Better Collective Future Earnings Per Share Growth
Risks
What could happen that would invalidate this narrative?- The implementation of new online gaming regulations in Brazil, accompanied by a gross gaming tax and added costs on net gaming revenue, is expected to lead to a rebasing of the market, negatively impacting Better Collective's revenue and net earnings in the short term.
- The slower-than-expected activity in the U.S. market, particularly leading into the NFL season, due to decreased marketing actions from challenger brands, could contribute to flat growth in this significant market, affecting future revenue generation.
- Uncertainties in state launches and the absence of large events such as European soccer championships in 2025 could lead to subdued revenue growth in the U.S., resulting in potential stagnation or decline in earnings.
- Better Collective anticipates substantial player churn as Brazilian players reregister due to newly implemented regulations. This churn could lead to a significant decrease in revenue, impacting EBITDA and net margins during 2025.
- The strategic shift in capital allocation, focusing on organic growth and share buybacks over M&A, might limit opportunities for rapid expansion and revenue diversification, potentially affecting long-term earnings growth.
Valuation
How have all the factors above been brought together to estimate a fair value?- The analysts have a consensus price target of SEK159.972 for Better Collective based on their expectations of its future earnings growth, profit margins and other risk factors. However, there is a degree of disagreement amongst analysts, with the most bullish reporting a price target of SEK220.74, and the most bearish reporting a price target of just SEK119.97.
- In order for you to agree with the analyst's consensus, you'd need to believe that by 2028, revenues will be €409.9 million, earnings will come to €68.5 million, and it would be trading on a PE ratio of 16.3x, assuming you use a discount rate of 7.2%.
- Given the current share price of SEK111.4, the analyst price target of SEK159.97 is 30.4% higher.
- We always encourage you to reach your own conclusions though. So sense check these analyst numbers against your own assumptions and expectations based on your understanding of the business and what you believe is probable.
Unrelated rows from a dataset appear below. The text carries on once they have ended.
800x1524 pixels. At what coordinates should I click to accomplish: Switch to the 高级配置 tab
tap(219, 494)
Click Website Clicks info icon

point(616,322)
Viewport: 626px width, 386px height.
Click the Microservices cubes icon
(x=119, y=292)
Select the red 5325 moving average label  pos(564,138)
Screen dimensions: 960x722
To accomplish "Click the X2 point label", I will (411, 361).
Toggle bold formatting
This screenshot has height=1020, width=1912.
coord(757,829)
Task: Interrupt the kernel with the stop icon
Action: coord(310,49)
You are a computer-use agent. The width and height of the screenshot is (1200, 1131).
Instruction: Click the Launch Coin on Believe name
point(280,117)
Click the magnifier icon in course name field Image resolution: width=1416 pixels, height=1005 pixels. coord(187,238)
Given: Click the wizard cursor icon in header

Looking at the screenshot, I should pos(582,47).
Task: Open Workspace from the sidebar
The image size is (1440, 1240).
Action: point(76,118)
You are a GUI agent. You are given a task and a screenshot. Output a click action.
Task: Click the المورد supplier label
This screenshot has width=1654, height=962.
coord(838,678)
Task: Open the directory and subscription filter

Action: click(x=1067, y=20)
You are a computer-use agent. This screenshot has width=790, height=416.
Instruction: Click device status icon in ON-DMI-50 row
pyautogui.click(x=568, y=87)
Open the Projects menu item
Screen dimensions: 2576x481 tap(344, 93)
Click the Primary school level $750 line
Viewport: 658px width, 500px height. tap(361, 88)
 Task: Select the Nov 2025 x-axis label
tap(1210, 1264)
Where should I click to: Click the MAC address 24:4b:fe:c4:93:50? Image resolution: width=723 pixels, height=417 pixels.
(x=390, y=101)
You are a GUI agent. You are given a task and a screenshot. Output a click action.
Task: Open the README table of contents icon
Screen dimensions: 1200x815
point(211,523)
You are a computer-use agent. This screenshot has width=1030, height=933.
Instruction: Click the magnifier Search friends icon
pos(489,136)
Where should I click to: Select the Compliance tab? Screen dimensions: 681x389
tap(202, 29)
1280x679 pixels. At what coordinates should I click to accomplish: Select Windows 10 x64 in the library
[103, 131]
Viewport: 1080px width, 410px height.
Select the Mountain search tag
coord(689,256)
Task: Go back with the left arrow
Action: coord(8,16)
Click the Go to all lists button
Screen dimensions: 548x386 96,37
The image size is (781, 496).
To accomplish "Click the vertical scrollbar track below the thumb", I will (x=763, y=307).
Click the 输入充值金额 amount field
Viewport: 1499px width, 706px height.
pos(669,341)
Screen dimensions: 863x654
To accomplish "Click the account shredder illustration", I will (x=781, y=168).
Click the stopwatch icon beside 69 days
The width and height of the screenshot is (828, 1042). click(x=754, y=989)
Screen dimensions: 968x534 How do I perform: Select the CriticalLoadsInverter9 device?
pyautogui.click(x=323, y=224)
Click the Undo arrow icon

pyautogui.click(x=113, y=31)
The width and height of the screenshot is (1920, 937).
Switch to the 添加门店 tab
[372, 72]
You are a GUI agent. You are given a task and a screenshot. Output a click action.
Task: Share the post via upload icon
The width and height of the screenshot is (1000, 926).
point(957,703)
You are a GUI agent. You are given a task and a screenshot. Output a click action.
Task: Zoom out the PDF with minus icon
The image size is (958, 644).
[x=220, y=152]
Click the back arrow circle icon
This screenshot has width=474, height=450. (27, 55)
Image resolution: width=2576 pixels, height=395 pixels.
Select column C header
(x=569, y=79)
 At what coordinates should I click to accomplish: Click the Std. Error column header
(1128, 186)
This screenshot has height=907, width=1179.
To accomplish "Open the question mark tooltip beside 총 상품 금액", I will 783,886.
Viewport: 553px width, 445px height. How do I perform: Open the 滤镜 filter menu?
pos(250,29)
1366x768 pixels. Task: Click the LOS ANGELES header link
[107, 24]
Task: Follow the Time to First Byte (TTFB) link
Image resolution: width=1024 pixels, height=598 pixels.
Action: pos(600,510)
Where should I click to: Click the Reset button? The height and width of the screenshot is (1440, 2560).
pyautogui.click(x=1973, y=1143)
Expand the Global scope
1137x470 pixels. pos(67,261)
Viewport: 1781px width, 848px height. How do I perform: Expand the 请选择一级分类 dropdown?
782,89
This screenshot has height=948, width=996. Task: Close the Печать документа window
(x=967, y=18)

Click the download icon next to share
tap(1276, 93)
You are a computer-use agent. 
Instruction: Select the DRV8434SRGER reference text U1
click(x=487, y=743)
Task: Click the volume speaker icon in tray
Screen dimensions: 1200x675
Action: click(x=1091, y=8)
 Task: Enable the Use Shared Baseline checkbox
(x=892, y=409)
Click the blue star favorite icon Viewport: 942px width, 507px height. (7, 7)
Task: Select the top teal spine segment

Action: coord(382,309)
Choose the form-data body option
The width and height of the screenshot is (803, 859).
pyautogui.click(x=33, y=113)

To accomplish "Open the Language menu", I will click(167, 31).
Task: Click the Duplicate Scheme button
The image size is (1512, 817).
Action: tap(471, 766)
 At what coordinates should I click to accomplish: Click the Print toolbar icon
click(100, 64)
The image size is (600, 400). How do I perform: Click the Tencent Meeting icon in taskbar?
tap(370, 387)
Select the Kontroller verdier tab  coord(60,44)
How well do narratives help inform your perspective?
Disclaimer
Warren A.I. is a tool utilizing a Large Language Model (LLM) that ingests data on consensus price targets, forecasted revenue and earnings figures, as well as the transcripts of earnings calls to produce qualitative analysis. The narratives produced by Warren A.I. are general in nature and are based solely on analyst data and publicly-available material published by the respective companies. These scenarios are not indicative of the company's future performance and are exploratory in nature. Simply Wall St has no position in the company(s) mentioned. Simply Wall St may provide the securities issuer or related entities with website advertising services for a fee, on an arm's length basis. These relationships have no impact on the way we conduct our business, the content we host, or how our content is served to users. The price targets and estimates used are consensus data, and do not constitute a recommendation to buy or sell any stock, and they do not take account of your objectives, or your financial situation. Note that Warren A.I.'s analysis may not factor in the latest price-sensitive company announcements or qualitative material.